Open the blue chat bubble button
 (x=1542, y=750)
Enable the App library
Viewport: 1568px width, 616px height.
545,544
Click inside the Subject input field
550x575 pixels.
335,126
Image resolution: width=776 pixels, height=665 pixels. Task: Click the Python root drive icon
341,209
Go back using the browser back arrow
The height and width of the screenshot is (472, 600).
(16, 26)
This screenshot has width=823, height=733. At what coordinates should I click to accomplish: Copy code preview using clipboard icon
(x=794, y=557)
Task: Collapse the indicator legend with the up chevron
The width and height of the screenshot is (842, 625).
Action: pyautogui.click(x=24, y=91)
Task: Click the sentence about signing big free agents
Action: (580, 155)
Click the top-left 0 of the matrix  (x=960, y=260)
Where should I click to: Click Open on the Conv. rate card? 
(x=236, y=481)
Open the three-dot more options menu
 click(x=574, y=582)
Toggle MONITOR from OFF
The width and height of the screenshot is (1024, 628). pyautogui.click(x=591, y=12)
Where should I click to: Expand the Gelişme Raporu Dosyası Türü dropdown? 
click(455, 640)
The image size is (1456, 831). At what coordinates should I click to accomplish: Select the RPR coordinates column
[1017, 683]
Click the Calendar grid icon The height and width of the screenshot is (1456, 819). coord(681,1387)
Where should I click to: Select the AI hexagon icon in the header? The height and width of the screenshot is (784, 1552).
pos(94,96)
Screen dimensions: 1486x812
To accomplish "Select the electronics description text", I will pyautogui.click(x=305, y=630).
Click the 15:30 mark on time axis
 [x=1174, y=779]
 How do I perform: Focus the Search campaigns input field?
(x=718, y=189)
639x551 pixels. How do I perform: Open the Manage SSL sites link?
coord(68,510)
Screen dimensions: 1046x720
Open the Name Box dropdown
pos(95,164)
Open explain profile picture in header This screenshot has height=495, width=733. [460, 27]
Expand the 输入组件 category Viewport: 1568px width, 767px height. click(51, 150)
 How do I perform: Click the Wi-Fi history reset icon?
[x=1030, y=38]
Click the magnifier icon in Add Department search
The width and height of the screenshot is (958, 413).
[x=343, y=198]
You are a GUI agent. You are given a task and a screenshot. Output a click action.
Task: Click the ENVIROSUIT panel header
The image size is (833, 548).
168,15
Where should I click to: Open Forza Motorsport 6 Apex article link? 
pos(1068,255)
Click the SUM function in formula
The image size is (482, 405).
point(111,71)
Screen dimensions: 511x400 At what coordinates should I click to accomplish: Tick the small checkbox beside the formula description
::::
Task description
An exact copy of the lines above between the line holding "How do I perform: Click" and the line holding "Click the SUM function in formula", inclusive, is the whole answer.

Expected answer
 How do I perform: Click the Wi-Fi history reset icon?
[x=1030, y=38]
Click the magnifier icon in Add Department search
The width and height of the screenshot is (958, 413).
[x=343, y=198]
You are a GUI agent. You are given a task and a screenshot. Output a click action.
Task: Click the ENVIROSUIT panel header
The image size is (833, 548).
168,15
Where should I click to: Open Forza Motorsport 6 Apex article link? 
pos(1068,255)
Click the SUM function in formula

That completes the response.